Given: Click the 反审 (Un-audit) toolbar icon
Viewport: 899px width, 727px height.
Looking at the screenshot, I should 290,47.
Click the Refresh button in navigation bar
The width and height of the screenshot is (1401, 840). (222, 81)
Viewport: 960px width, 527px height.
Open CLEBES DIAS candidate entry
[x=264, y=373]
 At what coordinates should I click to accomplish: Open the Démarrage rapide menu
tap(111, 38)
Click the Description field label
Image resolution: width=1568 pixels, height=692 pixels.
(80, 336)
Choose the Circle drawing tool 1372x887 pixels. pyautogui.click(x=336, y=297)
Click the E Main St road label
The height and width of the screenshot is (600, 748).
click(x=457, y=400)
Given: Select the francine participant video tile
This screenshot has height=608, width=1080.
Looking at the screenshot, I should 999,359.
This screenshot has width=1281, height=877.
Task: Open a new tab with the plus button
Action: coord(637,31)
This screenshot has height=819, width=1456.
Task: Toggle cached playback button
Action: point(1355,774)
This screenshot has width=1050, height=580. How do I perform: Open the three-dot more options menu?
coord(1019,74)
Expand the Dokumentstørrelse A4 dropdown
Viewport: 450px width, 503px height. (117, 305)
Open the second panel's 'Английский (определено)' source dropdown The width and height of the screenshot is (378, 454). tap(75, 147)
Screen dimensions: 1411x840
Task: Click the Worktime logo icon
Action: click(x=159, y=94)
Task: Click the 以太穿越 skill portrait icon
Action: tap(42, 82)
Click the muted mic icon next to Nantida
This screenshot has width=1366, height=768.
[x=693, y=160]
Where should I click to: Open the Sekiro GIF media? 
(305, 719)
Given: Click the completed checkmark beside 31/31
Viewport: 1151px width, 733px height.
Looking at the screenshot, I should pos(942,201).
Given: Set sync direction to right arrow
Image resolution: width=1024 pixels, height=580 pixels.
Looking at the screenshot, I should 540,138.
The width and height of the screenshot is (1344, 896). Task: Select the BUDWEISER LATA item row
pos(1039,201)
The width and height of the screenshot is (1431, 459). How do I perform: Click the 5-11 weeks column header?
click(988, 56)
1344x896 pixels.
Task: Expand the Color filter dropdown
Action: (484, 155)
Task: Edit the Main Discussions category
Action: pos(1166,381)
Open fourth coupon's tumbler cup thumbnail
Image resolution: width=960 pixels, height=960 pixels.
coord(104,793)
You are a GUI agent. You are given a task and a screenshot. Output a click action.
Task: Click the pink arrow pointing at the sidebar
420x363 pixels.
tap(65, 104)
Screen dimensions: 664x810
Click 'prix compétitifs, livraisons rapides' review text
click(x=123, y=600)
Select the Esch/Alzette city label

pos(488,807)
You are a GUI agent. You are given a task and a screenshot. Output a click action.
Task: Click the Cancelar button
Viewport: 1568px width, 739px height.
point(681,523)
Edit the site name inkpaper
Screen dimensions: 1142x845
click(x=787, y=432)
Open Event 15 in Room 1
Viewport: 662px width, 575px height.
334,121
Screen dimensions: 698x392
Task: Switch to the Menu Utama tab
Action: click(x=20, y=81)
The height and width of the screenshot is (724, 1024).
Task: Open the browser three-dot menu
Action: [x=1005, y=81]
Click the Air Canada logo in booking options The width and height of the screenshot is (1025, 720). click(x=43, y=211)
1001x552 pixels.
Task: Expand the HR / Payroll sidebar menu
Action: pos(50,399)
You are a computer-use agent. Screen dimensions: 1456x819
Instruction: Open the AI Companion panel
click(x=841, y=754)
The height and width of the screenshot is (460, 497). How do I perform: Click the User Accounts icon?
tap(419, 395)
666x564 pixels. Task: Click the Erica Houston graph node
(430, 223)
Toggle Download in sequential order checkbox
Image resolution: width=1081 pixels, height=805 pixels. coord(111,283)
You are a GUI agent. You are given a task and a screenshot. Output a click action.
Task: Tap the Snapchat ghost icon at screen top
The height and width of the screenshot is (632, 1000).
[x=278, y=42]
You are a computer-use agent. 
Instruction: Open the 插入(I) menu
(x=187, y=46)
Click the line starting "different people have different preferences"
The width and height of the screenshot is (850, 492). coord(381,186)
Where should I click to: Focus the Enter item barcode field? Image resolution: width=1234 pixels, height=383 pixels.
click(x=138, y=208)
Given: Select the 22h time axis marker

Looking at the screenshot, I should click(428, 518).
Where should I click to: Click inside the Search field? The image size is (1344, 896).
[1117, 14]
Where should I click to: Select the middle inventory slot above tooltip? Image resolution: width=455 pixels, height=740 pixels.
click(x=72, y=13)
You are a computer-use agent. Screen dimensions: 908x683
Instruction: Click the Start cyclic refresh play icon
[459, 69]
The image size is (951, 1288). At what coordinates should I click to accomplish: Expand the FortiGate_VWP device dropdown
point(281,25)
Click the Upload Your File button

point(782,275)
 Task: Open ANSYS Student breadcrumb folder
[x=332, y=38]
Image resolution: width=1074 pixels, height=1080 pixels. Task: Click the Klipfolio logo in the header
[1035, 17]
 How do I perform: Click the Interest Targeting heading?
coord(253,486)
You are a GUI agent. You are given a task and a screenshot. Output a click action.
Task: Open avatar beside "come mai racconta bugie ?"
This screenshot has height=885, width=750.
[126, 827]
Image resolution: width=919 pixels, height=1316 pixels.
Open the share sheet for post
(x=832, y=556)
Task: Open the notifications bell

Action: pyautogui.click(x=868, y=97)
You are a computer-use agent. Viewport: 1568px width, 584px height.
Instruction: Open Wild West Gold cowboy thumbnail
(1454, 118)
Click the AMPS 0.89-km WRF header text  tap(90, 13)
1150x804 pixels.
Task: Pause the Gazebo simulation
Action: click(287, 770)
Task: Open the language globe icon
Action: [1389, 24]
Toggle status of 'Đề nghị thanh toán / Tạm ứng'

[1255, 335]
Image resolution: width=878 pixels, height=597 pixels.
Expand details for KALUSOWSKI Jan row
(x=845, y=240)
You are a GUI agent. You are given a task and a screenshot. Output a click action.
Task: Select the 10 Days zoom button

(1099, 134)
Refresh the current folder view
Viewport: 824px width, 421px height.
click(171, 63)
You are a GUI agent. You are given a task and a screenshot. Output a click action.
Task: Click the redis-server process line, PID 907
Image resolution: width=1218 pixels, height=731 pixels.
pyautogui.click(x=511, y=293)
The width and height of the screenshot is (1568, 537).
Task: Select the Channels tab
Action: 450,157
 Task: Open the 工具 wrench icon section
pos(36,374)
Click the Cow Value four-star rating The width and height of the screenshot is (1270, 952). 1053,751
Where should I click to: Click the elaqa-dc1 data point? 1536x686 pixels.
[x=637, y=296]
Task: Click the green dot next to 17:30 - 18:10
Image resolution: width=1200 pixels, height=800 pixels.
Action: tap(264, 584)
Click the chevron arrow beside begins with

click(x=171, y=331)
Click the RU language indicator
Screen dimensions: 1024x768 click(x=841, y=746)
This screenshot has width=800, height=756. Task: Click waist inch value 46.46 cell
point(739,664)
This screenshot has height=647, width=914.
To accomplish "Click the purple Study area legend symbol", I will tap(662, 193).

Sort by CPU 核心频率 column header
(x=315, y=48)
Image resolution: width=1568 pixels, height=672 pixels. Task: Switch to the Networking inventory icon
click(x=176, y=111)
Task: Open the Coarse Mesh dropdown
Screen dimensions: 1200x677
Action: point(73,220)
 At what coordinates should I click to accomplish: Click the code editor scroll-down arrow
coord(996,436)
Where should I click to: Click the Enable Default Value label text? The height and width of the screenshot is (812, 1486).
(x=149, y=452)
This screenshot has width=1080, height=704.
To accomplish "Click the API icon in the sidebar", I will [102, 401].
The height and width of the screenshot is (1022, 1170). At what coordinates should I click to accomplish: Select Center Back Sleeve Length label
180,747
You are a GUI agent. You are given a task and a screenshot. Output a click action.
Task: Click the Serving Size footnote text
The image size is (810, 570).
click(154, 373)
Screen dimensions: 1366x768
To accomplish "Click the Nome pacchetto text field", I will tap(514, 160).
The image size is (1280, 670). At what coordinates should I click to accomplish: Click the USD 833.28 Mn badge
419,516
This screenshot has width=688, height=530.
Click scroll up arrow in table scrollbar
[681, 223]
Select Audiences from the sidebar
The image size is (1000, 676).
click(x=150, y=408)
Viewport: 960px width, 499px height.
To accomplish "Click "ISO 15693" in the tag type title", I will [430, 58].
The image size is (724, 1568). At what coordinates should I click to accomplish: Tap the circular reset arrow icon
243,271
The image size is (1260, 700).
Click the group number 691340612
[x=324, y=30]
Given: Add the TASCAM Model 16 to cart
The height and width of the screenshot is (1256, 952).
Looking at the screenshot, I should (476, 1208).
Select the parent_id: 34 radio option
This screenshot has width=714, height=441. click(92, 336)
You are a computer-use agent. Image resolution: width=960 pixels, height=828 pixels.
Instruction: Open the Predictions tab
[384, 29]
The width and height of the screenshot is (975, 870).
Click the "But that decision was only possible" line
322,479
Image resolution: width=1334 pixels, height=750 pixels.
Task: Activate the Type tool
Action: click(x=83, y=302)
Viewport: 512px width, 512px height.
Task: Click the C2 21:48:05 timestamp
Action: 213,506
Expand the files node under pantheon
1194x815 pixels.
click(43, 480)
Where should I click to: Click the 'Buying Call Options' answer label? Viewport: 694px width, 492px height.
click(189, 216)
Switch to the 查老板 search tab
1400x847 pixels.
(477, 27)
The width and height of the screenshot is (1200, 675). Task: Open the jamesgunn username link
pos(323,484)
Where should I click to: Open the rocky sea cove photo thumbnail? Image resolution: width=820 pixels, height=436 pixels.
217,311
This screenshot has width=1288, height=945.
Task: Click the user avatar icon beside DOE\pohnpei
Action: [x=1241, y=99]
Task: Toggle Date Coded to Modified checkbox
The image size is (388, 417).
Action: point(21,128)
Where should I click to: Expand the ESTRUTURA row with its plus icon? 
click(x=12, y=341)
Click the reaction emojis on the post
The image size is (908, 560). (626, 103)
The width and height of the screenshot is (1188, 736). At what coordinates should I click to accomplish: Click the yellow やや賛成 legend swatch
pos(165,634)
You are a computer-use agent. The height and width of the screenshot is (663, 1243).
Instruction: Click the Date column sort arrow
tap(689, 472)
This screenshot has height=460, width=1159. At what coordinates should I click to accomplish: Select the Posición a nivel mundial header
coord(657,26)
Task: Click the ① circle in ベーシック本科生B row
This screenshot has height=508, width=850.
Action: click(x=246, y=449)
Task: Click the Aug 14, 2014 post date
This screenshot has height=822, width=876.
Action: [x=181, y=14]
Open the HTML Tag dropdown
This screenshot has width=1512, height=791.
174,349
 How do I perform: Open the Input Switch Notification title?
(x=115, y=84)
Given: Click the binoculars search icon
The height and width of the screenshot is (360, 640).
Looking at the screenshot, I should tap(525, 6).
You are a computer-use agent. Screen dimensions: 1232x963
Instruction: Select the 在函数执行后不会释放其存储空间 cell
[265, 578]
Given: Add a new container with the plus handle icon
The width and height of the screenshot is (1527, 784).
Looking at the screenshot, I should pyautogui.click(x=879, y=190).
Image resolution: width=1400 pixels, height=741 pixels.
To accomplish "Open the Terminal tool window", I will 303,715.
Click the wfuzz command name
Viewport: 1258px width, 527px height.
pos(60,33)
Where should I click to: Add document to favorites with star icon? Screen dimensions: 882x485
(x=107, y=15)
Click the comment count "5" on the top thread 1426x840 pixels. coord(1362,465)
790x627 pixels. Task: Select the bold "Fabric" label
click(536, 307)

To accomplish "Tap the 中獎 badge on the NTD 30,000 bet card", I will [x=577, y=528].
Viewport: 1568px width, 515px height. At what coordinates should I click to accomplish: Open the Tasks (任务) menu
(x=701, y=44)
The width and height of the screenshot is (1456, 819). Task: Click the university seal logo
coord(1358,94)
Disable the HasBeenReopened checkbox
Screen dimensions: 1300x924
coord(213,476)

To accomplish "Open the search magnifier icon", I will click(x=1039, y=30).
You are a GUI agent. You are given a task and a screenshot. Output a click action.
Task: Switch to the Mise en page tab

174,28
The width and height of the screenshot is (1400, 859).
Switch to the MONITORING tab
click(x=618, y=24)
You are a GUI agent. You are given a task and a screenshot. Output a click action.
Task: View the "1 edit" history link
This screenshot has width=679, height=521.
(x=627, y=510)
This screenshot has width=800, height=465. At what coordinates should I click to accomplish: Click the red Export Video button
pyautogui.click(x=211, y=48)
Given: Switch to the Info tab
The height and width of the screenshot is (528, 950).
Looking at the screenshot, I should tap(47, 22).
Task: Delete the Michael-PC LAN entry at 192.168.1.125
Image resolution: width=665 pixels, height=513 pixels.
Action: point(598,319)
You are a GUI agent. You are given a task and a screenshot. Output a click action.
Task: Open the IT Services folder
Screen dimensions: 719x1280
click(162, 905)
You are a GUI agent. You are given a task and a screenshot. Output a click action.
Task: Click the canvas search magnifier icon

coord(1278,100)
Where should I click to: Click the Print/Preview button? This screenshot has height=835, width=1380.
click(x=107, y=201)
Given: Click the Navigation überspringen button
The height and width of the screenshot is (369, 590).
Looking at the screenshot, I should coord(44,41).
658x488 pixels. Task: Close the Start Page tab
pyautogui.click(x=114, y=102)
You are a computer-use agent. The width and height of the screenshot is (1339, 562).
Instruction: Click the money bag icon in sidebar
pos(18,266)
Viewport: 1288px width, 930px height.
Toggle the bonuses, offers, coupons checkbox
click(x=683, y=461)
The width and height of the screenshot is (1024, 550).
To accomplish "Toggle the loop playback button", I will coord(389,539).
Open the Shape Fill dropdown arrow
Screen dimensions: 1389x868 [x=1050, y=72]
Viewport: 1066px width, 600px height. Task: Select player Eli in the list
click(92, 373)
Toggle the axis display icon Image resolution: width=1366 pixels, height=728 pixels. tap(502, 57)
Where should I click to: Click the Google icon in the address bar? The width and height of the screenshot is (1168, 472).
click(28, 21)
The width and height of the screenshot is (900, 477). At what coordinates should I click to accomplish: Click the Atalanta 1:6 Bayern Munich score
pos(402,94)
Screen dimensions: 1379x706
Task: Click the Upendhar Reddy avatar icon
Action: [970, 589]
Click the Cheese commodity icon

━━━━━━

• [Work to be completed]
Determine how many lines in the listing above hold the string "computer", then write only the number.

• [Solution below]
8